Ponders & Richards, J.Mol. Biol. 194 775-791 (1987).
Sutcliffe et.al., Prot. Eng. 1 385-392 (1987).
R. L. Dunbrack & M. Karplus, J. Mol. Biol. (in press).
This palette is activated from the Protein Utilities or the QUANTA Applications menu. These tools are intended to provide a guide when model building or to enable judgements to be made on the quality of imported data, such as PDB files. The tools in this palette will identify:
There are three means of presenting the results of the health check: listing to a file, listing to the textport, or by highlighting the bad features on the molecule display. If multiple conformations are read in from csr files then a comparison of their health properties is presented in a table.
If the Display Exception tool is active, then the molecule will be colored to indicate health exceptions. The atoms involved in the exception will be colored - for example, the side chain atoms are colored when the side chain is not close to a rotamer optimal conformation. It may simplify the display if you use the Display Ca and Side Chain option from the Molecule Colors tool on the Protein Utilities palette. The one health exception which may be overlooked with this simplified display is a buried, not hydrogen bonded, backbone N or O atom.
Several model building methods will generate multiple alternative models; particularly NMR experiment or automated model building using MODELER will generate multiple models. Analysis of the protein health criteria for each model can indicate which regions of the model may be poor and comparison of health exceptions between the models can suggest which are the better models.
In the QUANTA environment, multiple models are usually stored in a csr file and the Tabulate MultiConformations tool will read the confrontations from a csr file and apply selected health checks to all conformations. Csr files can be generated from PDB files (such as are output by XPLOR NMR refinement) using the tool in Protein Health or they can be generated in the Protein MODELER application. Csr files contain multiple sets of coordinates but they must be associated with an MSF which contains other data such as atom names and residue types. The Tabulate MultiConformations tool requires that the MSF associated with the csr file is the only selected molecule. If this is not the case, then the required MSF will be selected automatically. The health checks which are currently active and highlighted on the palette are applied to each conformation in the csr file. As the checks are performed, the molecule window is updated to display the current conformation and, if the Display Exception tool is active, colors them to indicate health check exceptions. The Legend tool on the Protein Utilities palette should be activated to provide a key to the color coding.
When the analysis is complete the full results are presented in a table. The molecule conformation reverts to that from the MSF file but the Display Conformation tool becomes available for you to display any of the conformations.
The multi-conformation table has one column per conformation and one row per health exception. The rows are labelled with the name of the residue and a short mnemonic for the exception:
If a particular conformation has a health exception then the appropriate cell in the table is marked with an "X". At the top of the table the number of exceptions for each conformation is given. The left-most column in the table has the number of conformations which have the exception.
If either the Close Contacts or Holes option are active then the number of close contacts or holes in each conformation are listed at the top of the table.
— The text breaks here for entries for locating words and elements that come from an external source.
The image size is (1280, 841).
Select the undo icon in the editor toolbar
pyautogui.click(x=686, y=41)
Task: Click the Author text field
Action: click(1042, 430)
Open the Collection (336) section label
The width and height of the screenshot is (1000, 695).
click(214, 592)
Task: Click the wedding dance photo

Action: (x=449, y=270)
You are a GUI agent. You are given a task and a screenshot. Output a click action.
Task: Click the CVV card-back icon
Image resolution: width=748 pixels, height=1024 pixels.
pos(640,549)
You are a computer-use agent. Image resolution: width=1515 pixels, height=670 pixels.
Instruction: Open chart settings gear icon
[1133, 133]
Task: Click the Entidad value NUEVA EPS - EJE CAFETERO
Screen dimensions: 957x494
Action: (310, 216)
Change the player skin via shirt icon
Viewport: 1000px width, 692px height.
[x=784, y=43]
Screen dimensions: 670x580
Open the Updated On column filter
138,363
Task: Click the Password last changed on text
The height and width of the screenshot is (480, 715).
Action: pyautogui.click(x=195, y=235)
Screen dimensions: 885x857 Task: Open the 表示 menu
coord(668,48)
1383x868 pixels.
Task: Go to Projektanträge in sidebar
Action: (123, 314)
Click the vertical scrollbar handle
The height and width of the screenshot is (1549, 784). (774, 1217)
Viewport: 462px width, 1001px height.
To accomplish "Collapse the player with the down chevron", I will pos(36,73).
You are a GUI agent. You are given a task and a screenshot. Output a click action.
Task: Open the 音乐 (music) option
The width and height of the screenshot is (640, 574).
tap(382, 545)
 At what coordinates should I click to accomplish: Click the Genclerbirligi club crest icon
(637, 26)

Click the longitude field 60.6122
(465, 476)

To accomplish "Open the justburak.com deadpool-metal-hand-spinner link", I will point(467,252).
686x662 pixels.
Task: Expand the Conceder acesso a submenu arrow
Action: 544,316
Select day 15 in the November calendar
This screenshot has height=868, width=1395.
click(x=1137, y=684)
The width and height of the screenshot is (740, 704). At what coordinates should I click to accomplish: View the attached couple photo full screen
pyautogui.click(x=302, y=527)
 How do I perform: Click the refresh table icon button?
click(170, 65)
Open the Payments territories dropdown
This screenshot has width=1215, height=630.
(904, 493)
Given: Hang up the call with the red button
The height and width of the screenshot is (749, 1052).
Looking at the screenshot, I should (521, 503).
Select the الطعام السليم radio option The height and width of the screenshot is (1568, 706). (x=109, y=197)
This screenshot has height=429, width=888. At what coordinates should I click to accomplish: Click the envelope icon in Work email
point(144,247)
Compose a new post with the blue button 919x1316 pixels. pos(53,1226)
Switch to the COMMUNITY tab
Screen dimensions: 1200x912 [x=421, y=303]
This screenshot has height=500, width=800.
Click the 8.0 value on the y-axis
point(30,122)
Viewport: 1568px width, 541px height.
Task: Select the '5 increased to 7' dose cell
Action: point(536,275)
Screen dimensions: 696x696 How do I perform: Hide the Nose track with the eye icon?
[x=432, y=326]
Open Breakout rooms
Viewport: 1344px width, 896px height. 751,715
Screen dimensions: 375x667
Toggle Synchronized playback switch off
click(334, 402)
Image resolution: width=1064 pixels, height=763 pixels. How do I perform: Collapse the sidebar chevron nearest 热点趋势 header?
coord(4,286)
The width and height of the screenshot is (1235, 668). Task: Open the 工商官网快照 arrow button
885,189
You will need to use the Display Conformation tool to display the close contacts or holes for each individual conformation.
To see the exceptions reported in the table you can pick the table to reset the display. You can change the displayed conformation by picking the name of the required conformation from the top row of the conformation table. If you pick a residue ID from the left hand column of the table, then the display will be centered on that residue in the currently displayed conformation. Picking a cell in the body of the table will display the conformation given by the table column and center the display on the residue given by the table row.
This tool identifies two classes of undefined coordinates:
Boxes are drawn and labelled with the residue ID for each residue that has undefined coordinates. This information is also listed to the textport.
The peptide bond is normally expected to be planar, such that the omega angle, Ca-C-N-Ca, is about 180°. By default omega angles less than -170° or greater than 170° are flagged.
The data file $HYD_LIB/protein_param.dat contains a Ramachandran map. This map is derived from analysis of observed conformations in well-resolved crystal structures1. The Ramachandran map is divided into a grid of 10° by 10° blocks. The commonly observed conformations lie in six different regions on this map. The health check flags any residue with a conformation which lies outside these regions.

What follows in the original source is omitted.